High Levels of Employee Engagement are Critical to Lean Six Sigma

Lean Six Sigma is a process of continuous improvement, but how exactly is a production team supposed to know what needs to be improved? The answer lies — to a great degree — in the hearts and minds of your front line staff. If they are engaged, the ideas will flow, opportunities for improvement will be communicated, and improvements will be implemented. But where do we start, and how do we “make engagement happen”?

The topic of employee engagement can sound fuzzy when it comes up on in the rugged environment of the shop floor, but it’s actually straightforward. When employees are engaged, everything they touch is affected in a positive way. They handle customers calls better, pay attention to product production details, and generally “go the extra mile” for their employer. And according to Thomas Pyzdek — I am paraphrasing here his comments on the subject — two core elements of high levels of employee engagement are (1) an employee’s sense of involvement, and (2) an effective means of communication for all employees.

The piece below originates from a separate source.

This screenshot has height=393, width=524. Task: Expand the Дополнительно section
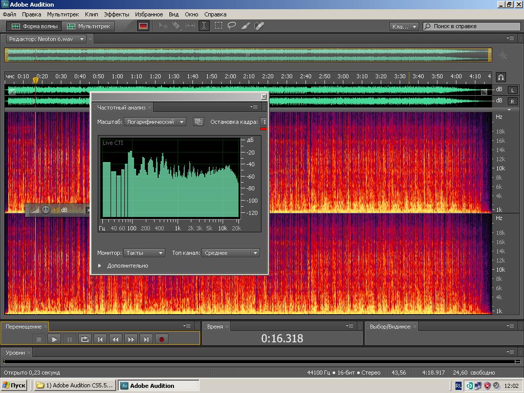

An employee’s sense of involvement

If you’ve worked within a number of organizations in your career thus far, you will likely have worked at some point where you felt “left out of the process”. That is, you were not involved in the decision-making process and a lot of what happened around you surfaced as a bit of a surprise. Events had a random quality to them, with little clarity on the reasoning that might have gone into decisions. A worker on such a shop floor might feel their front line exposure is being squandered, and the more detached that employee feels from the decision-making process, the less engaged they become. Lean Six Sigma won’t happen if that employee is not fully on board.

A means of communication

The second phenomenon affecting employee engagement, according to Pyzdek, is the degree to which an employee can both provide and receive communication. How, for example, does a front line employee pass vital information on a potential safety issue with a new piece of machinery? If organizational inertia gets in their way, employees will naturally communicate less. The same goes for facts coming from other parts of the company to that frontline employee. Are they being told of issues relating to their own contribution and productivity, such as their week-by-week productivity levels compared to expectations?

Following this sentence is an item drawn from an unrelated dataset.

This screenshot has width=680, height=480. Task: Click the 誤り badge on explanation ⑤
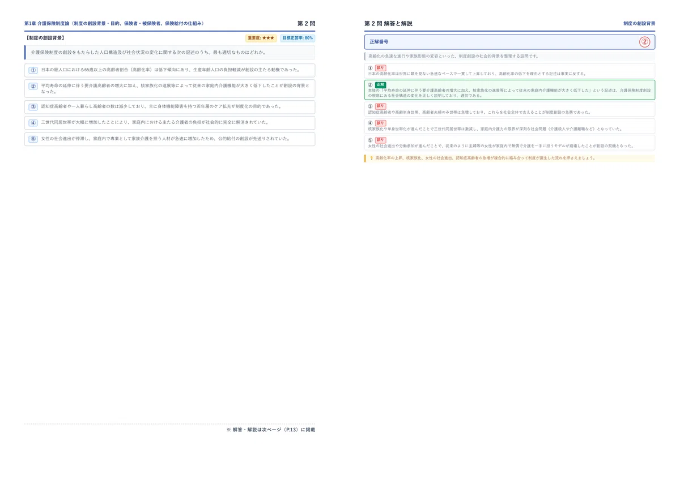point(380,140)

The foundation for Lean is employee communication

It all boils down to communication. Corkboards, slideshows, emails and memos are all great at pushing information to an audience, but for a Lean Six Sigma initiative to prosper, the process is about receiving more than pushing. Email, slideshows and the like all have their place and purpose, but are interrupt-driven by nature. An employee communication solution, in contrast, puts the control of information flow mostly into the hands of the audience, the recipient of the information. Just as the “push” nature of traditional television is being supplemented by pay-per-view and on-demand viewing (think Pandora, Netflix and Amazon Prime), so too is the interrupt-driven nature of tradition workplace communication being supplanted by “audience-controlled” communication tools. The change has been so subtle, many of us hardly noticed it happening, but think how much on-demand screen viewing you do today (think Facebook and Netflix) compared to email and TV viewing a mere twenty years ago.

The employee who came in from the cold

The modern employee communication solution is such an audience-controlled system. It doesn’t do away with tradition methods of communication, but rather, it supplements them by drawing isolated contributors into the conversation. Disconnected and isolated employees are no longer left in that state. Instead of becoming disengaged and falling away, they become energized and realigned with the purpose of the organization.

It all starts with employee communication, and it’s only too late if you don’t start today.